View Single Post
Old 08-11-2023, 06:26 AM
  #30  
JohnBurke
Disinterested Third Party
 
Joined APC: Jun 2012
Posts: 6,069
Default

Originally Posted by FlyJD View Post
I really do not know what to say to that. Should I have recorded myself with what I do on my days off? Am i studying the wrong way? Did I really use my entire time on call to grab my fishing poles and have fun? Was ExpressJet Airlines really too good to be true and were they slacking on people including me during my three years there and I do not deserve my ATP and do not deserve the satisfactory results in all their exams?? That C-17 pilot in my class who failed LOE, did the air force reserve cut him way too much slack and shouldn't have the current pilot slot? For months of studying prior to recurrency, is that looked upon me as somebody completely flustered? I don't know what to say . . . I'm the weakest link I suppose.
Your continued justification hurts only you.

The C-17 pilot is irrelevant, but had he passed his training, would it have helped you? No. Whether he or she passed has no bearing on you, or your performance. You were told by your union stewards that there was nothing they could do for you. You were given a unanimous decision by your training review board: you were offered the chance to resign, rather than be fired. Whether the C-17 pilot was told the same is irrelevant. What the C-17 pilot did in the USAF is irrelevant. You neither studied for him, nor did he study for you. You failed on your own. Your continued, dogged insistence on justification and excuse makes quite clear why you didn't pass. Your obstacle to your career is not the Republic training department. It is you.
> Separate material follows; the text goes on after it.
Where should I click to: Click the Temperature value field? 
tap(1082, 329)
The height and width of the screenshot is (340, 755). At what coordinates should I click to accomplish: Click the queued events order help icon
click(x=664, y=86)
This is where you must start and what you must fix. You can focus your excuses on Republic and blame them for your troubles, and you can attempt blame everywhere but yourself, if you insist, but it will not prepare you for a checkride or an interview, or fix your lifetime pilot record database (PRD) employment history. All the excuses in the world, and a resignation, won't change the record that will go in the PRD. That's the purpose of the PRD.

You need to put distance between this event and yourself. The only possible scenario that will help you is to establish a track record of good study habits, decision making, employment, and checkrides, because these are evidence. Excuses are not. No employer will listen to you justify yourself based on what a C-17 pilot did. Doing so will only succeed in making yourself look bad.

This is a good time for you to hire professionals: you need an honest evaluation of your flying and any training necessary to fix some obvious deficiencies in aeronautical decision making and basic airmanship. Only you can make yourself study and prepare.

You need to consult with a professional interview preparation service to discuss the best way to address the specifics of your situation, moving forward. Fail to do so at your own peril.

Stop making excuses. Own your past, stop projecting it on others, and fix what's broken. It won't fix itself.